The debate made clear that the non-partisan Schoof was very much standing alone. He received fierce criticism from opposition parties, who wanted him to speak out clearly against past statements by PVV Ministers Klever, Faber, and Fleur Agema about the racist repopulation conspiracy theory for the former two and against headscarves for the latter two. He also got attacked by Geert Wilders. The leader of the PVV, the largest coalition party, wanted Schoof to be angrier about the racism accusations against PVV Ministers. 

But the biggest blow came from his own Cabinet. Some time after Schoof assured GL-PvdA MP Esmah Lahlah that it didn’t matter to him that she wore a headscarf - D66 leader Rob Jetten had confronted him about a past social media post by Minister Faber calling the MP a PvdA-headscarf - Minister Agema (Public Health) posted an old statement by Amsterdam mayor Femke Halsema in which she spoke out against headscarves. Jetten demanded to know what the Cabinet actually stood for, leaving Schoof off balance.

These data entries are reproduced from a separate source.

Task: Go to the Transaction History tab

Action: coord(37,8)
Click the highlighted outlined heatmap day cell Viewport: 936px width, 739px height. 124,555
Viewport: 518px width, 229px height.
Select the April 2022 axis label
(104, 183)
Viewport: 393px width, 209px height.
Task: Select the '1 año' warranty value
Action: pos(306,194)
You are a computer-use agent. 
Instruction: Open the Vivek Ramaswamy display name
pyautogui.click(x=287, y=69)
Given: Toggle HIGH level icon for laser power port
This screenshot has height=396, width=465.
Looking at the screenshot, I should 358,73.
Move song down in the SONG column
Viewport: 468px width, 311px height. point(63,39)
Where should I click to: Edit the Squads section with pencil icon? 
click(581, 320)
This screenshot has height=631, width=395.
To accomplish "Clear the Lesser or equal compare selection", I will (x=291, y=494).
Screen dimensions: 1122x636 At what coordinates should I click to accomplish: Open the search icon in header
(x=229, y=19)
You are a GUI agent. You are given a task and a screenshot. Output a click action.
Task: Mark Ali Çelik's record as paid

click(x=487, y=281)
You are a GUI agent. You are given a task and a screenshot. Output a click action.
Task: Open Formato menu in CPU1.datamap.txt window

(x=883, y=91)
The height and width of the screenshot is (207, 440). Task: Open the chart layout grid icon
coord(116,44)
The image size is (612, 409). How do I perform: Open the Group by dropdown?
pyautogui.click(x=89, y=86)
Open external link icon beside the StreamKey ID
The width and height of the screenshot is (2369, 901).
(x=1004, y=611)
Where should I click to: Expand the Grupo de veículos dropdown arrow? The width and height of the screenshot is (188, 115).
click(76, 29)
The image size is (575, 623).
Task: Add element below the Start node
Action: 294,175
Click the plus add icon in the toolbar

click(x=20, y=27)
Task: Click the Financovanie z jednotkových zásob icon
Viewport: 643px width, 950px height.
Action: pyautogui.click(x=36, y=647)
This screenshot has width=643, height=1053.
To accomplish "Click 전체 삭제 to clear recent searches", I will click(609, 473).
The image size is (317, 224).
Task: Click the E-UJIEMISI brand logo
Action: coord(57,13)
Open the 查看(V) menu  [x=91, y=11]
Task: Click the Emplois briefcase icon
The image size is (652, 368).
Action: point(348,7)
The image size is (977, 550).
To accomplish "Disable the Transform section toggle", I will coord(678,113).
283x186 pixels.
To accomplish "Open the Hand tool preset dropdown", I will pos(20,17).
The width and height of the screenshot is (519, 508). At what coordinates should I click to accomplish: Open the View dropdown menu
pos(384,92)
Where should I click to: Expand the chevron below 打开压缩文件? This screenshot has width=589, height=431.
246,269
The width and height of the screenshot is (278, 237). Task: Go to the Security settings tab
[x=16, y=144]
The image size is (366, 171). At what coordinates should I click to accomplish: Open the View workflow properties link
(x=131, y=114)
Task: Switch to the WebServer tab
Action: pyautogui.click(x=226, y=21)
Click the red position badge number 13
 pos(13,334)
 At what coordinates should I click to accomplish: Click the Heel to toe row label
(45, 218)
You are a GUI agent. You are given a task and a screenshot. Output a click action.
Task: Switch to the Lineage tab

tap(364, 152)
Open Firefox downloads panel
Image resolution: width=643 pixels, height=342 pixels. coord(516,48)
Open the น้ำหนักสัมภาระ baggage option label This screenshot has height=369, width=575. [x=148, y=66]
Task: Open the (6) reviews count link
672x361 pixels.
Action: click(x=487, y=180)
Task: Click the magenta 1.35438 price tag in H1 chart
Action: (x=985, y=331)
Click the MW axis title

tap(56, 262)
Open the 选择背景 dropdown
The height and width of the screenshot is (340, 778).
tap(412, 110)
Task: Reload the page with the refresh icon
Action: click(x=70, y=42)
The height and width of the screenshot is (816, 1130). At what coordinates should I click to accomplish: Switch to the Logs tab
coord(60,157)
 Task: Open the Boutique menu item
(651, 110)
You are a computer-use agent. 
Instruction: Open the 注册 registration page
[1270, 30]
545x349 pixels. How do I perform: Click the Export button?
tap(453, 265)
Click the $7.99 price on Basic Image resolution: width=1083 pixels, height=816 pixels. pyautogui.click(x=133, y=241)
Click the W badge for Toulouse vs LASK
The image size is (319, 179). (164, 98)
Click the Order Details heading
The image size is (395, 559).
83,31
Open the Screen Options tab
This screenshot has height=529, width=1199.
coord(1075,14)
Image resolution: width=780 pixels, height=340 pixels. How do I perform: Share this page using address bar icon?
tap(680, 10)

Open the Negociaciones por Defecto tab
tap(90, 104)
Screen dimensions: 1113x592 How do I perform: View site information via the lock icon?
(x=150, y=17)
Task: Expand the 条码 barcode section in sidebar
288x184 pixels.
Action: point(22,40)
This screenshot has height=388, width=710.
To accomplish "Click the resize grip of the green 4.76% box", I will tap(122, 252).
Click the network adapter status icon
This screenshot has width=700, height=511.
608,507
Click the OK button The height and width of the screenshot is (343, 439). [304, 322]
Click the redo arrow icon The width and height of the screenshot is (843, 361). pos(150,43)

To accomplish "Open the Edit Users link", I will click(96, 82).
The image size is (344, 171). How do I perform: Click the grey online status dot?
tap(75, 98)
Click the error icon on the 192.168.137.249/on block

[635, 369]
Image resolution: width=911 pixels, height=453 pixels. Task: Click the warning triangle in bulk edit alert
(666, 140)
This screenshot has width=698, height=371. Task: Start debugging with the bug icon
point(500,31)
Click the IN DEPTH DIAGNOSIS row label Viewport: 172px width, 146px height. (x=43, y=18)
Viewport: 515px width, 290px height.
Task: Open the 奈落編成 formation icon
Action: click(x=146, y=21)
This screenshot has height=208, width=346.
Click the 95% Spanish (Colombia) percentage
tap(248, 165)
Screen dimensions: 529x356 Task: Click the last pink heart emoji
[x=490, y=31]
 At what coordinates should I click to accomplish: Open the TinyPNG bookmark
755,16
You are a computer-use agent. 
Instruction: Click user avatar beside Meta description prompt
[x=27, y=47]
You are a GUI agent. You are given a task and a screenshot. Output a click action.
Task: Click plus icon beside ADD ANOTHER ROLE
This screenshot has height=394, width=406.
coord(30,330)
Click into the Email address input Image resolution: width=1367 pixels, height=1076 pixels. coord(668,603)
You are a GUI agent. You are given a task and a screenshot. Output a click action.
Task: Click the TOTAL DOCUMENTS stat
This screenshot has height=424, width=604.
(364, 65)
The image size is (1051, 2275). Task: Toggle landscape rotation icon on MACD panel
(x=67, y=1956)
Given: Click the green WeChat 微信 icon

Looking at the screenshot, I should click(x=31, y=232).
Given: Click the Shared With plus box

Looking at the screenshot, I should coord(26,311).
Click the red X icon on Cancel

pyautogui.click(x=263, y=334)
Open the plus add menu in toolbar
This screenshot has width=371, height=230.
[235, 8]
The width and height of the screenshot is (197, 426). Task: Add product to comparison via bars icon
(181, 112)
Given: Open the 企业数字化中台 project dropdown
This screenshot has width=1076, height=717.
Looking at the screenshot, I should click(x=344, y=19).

The debate had to be interrupted while Schoof discussed the matter with his Cabinet - a very exceptional move, according to NOS. It indicates that the Prime Minister also doesn’t know what vision his Cabinet has. 

“It is a circus, and it is not a serious Cabinet,” GroenLinks-PvdA leader Frans Timmermans said during the debate. Schoof’s authority has been undermined, according to the opposition parties. 

The Prime Minister said his Ministers won’t make social media posts during parliamentary debates again. More ground rules may be discussed during the Council of Ministers on Friday. Then, the Cabinet has the summer break to recover and prepare for their next round in parliament. “I think it took some getting used to, for the Tweede Kamer and for me,” Schoof calmly told the media after the debate.